What's the count of uranium? You were talking that it was four to six years of grid fuel, and now you're going from up to 10 years?
At 9.9, the Uranium fuel cycle, we're building capacity as a country and as an industry.
Right now, there is what we call LEU plus capacity, which is what this task order is building. A lot of the reactors that we're building with HALEU, low-enriched uranium, HALEU fuel are moving to LEU plus. And there's a lot of funding from the DOE to use LEU +. LEU + is from 5%-9.9%. We expect that the refueling needs at 9.8% and 9.87%, which is what our reactor will use, is every three to four years, depending on geography. Cooler climates, four to five. Warmer climates, closer to three. As we advance and there is HALEU-enriched capacity, we can make the same TRISO rod with HALEU. And at that power capacity, at 17% capacity standard, we believe that we can do 10 plus years of refueling.
And is that for virgin material or all?
It is purely about enrichment capacity.
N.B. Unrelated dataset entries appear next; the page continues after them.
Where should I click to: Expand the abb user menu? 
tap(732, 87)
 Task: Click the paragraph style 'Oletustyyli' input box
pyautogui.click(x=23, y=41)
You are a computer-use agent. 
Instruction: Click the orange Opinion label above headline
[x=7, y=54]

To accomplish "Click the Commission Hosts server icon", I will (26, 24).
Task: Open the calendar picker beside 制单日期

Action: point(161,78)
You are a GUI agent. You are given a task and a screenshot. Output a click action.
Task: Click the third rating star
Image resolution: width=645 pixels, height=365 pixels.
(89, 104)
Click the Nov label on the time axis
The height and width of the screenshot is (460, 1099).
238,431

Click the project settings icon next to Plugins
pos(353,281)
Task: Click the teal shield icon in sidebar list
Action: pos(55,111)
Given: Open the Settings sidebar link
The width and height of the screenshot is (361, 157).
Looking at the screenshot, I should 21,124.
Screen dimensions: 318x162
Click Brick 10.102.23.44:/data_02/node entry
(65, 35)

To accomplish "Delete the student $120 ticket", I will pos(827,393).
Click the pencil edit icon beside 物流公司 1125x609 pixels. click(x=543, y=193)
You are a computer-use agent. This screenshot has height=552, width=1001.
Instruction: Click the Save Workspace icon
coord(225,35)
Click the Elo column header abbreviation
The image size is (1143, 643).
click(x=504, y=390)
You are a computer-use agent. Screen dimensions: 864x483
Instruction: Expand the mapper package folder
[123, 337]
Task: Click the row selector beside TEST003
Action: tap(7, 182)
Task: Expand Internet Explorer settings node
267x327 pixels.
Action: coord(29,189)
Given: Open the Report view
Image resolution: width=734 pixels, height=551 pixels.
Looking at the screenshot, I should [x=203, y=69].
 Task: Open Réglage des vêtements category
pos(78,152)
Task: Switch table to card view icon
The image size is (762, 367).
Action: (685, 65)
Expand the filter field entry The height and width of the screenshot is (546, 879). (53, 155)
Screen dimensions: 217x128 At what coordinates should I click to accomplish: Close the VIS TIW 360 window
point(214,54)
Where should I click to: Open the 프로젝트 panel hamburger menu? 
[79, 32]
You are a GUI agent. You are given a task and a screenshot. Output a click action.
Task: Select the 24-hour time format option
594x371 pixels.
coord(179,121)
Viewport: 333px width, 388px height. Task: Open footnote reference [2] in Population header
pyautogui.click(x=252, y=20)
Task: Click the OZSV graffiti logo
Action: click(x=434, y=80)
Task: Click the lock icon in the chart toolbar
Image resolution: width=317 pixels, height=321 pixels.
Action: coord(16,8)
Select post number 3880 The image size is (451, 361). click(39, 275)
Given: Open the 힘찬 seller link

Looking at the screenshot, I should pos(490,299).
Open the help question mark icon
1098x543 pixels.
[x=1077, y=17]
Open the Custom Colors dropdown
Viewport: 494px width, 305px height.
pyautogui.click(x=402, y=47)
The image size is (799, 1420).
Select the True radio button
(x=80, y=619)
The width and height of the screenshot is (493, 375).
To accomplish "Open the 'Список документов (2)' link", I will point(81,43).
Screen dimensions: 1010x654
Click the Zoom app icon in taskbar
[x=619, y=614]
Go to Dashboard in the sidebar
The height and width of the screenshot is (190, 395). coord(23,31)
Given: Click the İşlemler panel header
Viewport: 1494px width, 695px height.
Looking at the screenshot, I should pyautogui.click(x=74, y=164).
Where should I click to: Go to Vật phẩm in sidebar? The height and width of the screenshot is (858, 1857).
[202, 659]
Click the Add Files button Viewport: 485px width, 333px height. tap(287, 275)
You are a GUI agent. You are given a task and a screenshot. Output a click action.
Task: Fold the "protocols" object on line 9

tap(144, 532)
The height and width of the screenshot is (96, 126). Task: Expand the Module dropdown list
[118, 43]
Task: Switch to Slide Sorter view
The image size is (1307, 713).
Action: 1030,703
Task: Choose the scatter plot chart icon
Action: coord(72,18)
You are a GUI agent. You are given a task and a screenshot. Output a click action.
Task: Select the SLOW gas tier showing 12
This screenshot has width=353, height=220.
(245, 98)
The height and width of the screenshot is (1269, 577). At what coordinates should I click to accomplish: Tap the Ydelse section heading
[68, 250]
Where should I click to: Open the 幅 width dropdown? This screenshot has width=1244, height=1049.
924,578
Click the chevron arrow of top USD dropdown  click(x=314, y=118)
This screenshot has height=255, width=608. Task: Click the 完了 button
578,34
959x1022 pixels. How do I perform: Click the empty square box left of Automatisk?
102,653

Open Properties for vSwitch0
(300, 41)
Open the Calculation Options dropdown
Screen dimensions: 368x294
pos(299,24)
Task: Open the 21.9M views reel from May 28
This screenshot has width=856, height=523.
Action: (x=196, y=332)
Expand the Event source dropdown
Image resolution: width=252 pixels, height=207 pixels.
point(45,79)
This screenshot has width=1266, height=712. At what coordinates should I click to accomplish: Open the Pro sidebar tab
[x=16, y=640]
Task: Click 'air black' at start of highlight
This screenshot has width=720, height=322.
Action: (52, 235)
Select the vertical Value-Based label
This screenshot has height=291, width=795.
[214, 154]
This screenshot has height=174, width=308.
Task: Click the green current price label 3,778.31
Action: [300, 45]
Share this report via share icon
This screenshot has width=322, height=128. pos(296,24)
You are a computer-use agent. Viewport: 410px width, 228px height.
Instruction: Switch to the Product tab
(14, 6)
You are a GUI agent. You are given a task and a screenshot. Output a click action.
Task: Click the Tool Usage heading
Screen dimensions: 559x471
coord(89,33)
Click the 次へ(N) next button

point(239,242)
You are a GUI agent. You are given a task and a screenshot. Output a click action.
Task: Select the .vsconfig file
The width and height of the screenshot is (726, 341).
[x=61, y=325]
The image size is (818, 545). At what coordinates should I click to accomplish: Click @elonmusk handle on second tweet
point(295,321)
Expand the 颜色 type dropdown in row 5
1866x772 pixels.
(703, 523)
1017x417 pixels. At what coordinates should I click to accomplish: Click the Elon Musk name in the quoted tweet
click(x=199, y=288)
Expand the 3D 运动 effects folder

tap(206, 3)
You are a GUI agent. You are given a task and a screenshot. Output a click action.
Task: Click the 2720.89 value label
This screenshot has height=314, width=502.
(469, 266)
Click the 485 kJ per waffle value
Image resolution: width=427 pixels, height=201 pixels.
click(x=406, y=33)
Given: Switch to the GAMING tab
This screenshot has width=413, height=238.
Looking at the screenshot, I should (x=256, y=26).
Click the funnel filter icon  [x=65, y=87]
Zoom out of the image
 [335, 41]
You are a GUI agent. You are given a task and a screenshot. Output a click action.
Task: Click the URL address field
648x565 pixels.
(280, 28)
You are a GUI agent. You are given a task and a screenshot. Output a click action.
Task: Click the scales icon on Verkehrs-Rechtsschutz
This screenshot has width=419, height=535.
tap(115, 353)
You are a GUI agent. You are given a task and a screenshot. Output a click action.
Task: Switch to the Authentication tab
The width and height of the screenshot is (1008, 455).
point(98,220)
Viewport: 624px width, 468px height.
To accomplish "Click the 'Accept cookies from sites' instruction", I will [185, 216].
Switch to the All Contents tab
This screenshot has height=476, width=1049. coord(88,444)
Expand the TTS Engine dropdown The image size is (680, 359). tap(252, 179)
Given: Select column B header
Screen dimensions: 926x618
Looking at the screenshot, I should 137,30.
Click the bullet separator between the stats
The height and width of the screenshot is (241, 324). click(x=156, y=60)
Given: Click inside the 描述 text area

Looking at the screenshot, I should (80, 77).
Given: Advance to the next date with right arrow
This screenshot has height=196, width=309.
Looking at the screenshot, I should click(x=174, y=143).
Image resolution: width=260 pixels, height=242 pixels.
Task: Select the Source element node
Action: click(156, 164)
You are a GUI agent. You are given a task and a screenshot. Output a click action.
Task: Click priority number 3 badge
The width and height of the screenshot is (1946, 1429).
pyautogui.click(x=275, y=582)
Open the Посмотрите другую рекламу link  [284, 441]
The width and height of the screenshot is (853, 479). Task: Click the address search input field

The process to make the TRISO is basically the same.
What about safety issues? How much of a land area do you need to surround your system? What are the issues if there's an issue? And then as well in Africa, when you go there, is there any terrorists or kind of issues involved in putting plants in Africa?
Okay. I'm going to answer first the U.S. component of the question. So we expect that the base footprint of our reactor is four acres. And in four acres, we really are only using 0.5 acres for the reactors. The amount of fuel in one of our reactors is less than the amount that you will have in an SUV. When we talk about that, it's fully walk-away safe. There is no risk or very little to no risk of any problems with it with low enriched uranium at 9%.
You just put water and it cools. It is a very durable technology. And for the sake of time, going to the Africa component to it, we only talk about building reactors where there is a 123 Agreement signed within the United States and those countries. So as of right now, we haven't talked about putting any reactors in Africa. We're collaborating with countries that are studying the feasibility and what policies that we need to implement to put reactors there. The countries where a U.S. company can put a reactor on, according to the National Nuclear Security Administration, would be countries that are one to three agreement signatories and are compliant with the policies and safety that require that. So if you go Google into the Department of Energy, one to three agreement signatory countries are mainly Western allied countries.
We're seeing a lot of inroads in Southeast Asia countries in the Pacific, so Indonesia, Malaysia, Vietnam, the Philippines, Thailand, Singapore, which there are already a lot of advanced policy measures on the safety of a reactor. But in itself, nothing in our reactor is proliferation-grade material. Nothing in our reactor would make weapon-grade material technology.